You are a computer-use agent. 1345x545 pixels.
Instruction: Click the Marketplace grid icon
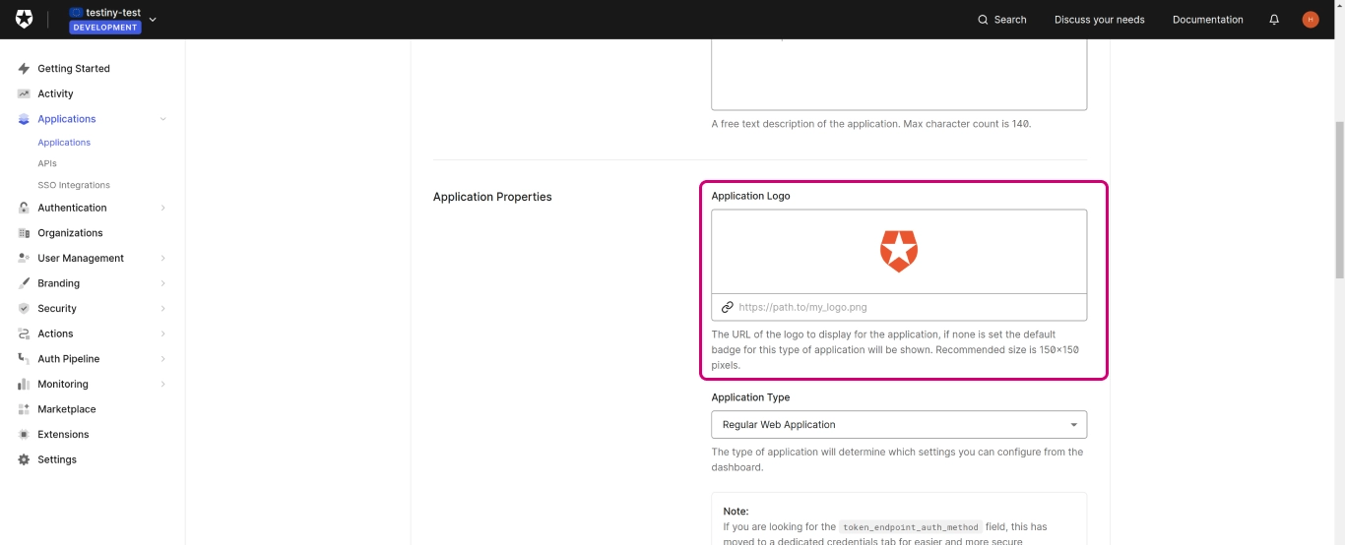[24, 409]

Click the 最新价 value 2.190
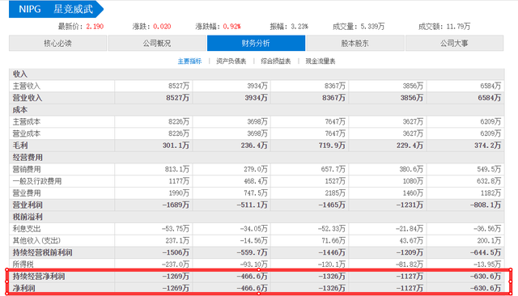[x=95, y=27]
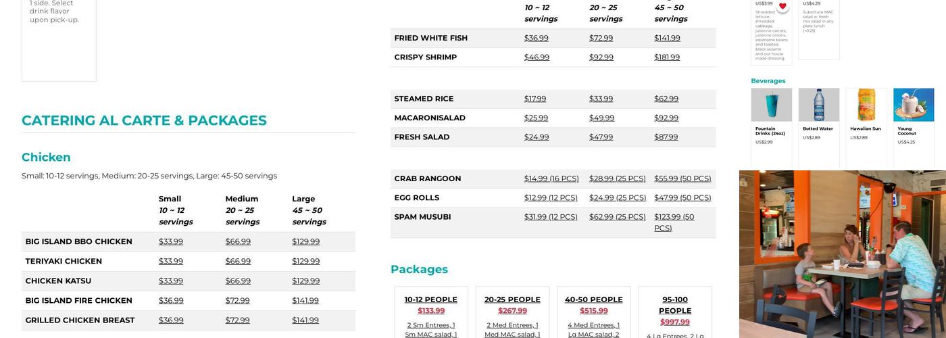Pick the Young Coconut drink image
Image resolution: width=946 pixels, height=338 pixels.
(x=914, y=105)
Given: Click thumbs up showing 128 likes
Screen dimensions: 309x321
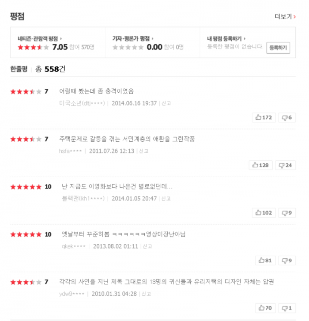Looking at the screenshot, I should tap(261, 165).
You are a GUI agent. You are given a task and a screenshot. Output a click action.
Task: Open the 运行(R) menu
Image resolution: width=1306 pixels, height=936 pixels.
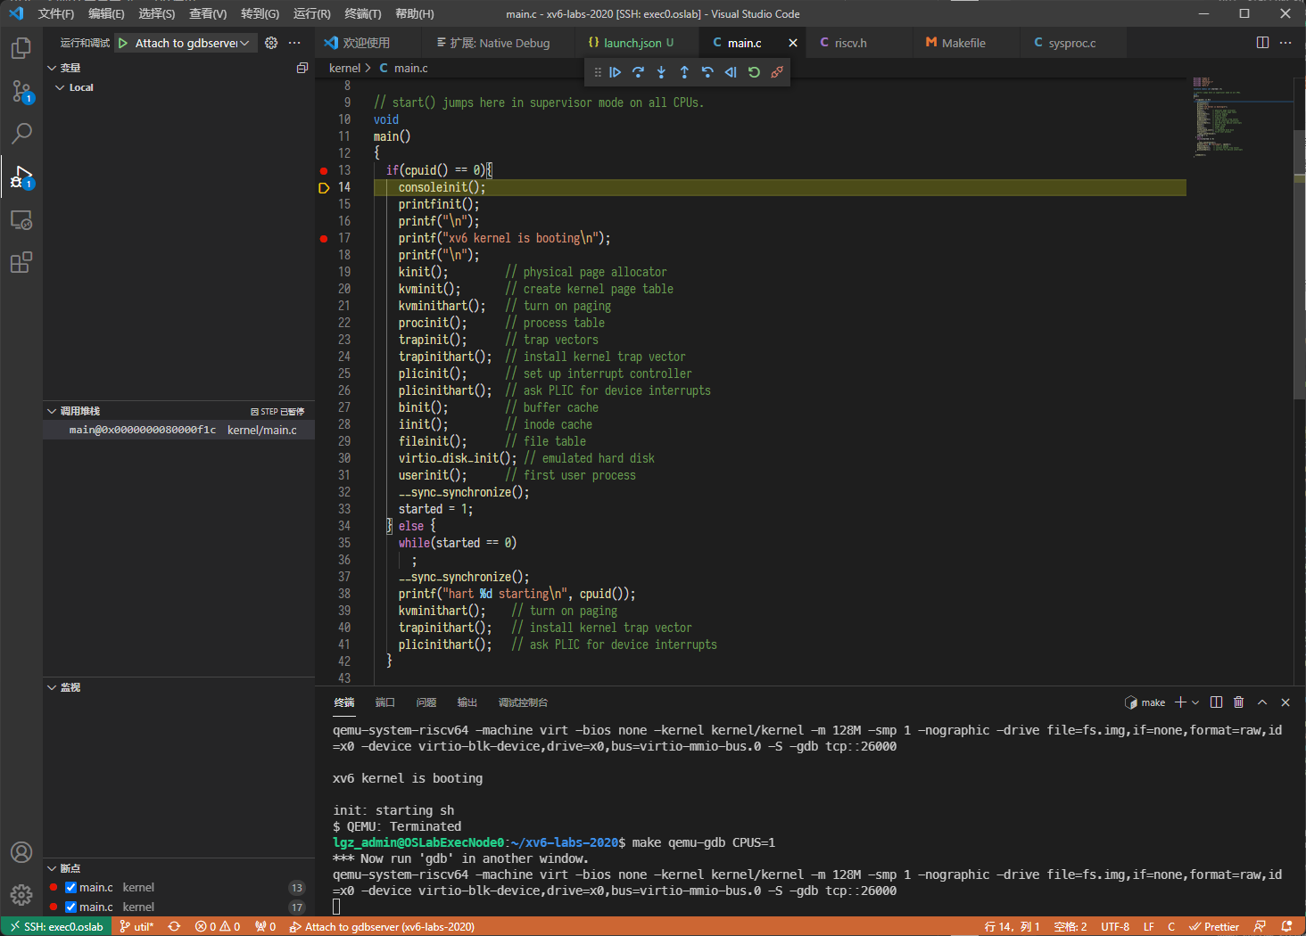[x=311, y=13]
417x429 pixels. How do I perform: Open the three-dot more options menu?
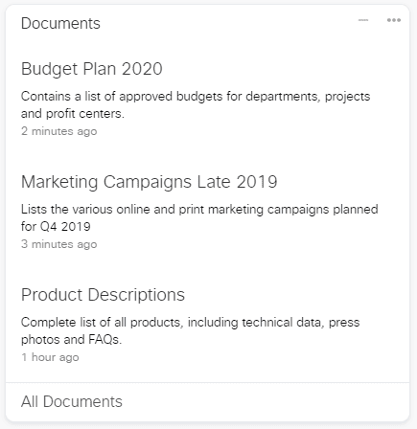pyautogui.click(x=394, y=20)
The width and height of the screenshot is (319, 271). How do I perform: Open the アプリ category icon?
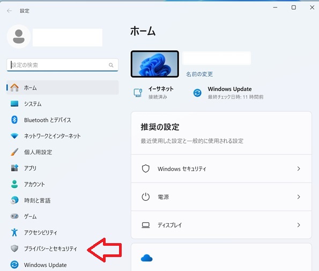[14, 168]
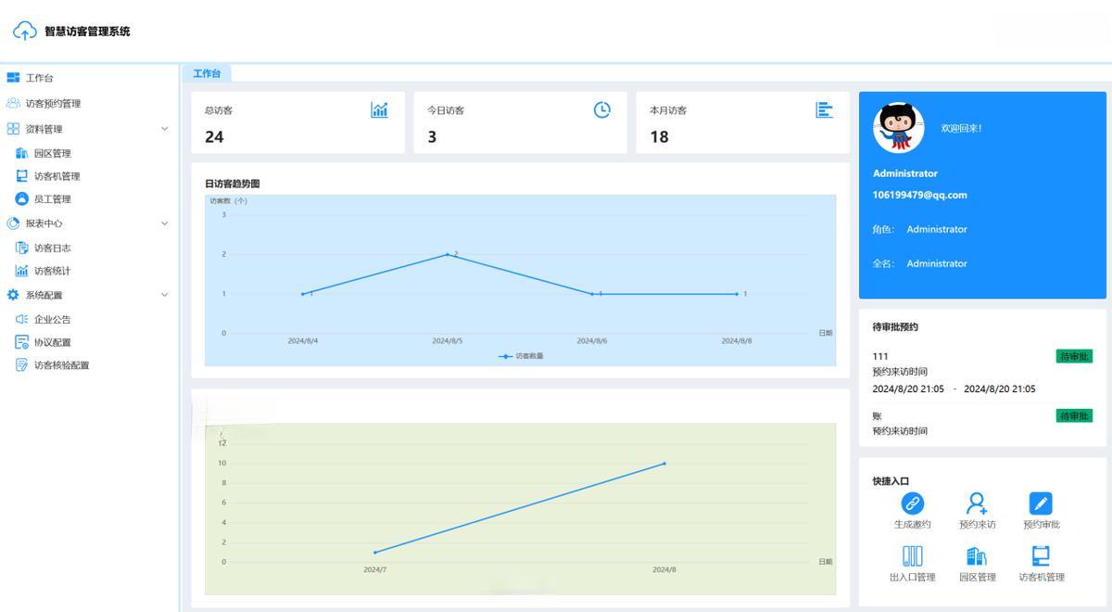Image resolution: width=1112 pixels, height=612 pixels.
Task: Click the 预约审批 pencil icon
Action: tap(1041, 504)
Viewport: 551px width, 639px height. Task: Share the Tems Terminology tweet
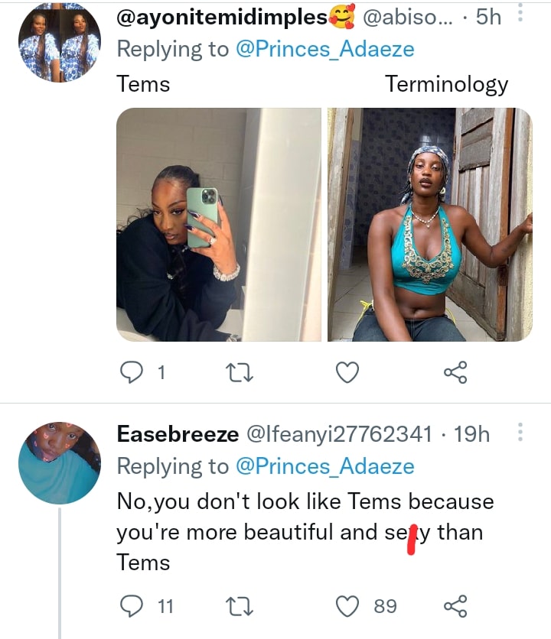(455, 372)
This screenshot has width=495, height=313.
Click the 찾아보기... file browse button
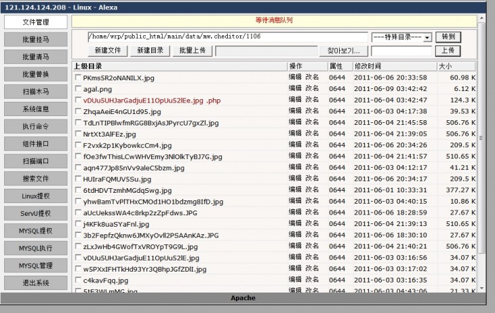[344, 51]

________________________

[Task requirements]: With pictures excluded, copy exactly the lines from the line containing "Instruction: Click the Marketplace grid icon" through the last line of the listing above, both ends included.

[Answer box]:
Instruction: Click the Marketplace grid icon
[24, 409]

Click the 最新价 value 2.190
[x=95, y=27]
Pick the Young Coconut drink image
Image resolution: width=946 pixels, height=338 pixels.
(x=914, y=105)
Given: Click thumbs up showing 128 likes
Screen dimensions: 309x321
Looking at the screenshot, I should tap(261, 165).
You are a GUI agent. You are given a task and a screenshot. Output a click action.
Task: Open the 运行(R) menu
Image resolution: width=1306 pixels, height=936 pixels.
[x=311, y=13]
417x429 pixels. How do I perform: Open the three-dot more options menu?
pyautogui.click(x=394, y=20)
The width and height of the screenshot is (319, 271). How do I perform: Open the アプリ category icon?
[14, 168]
Image resolution: width=1112 pixels, height=612 pixels.
Task: Click the 预约审批 pencil icon
Action: tap(1041, 504)
Viewport: 551px width, 639px height. Task: Share the Tems Terminology tweet
(455, 372)
This screenshot has width=495, height=313.
Click the 찾아보기... file browse button
[344, 51]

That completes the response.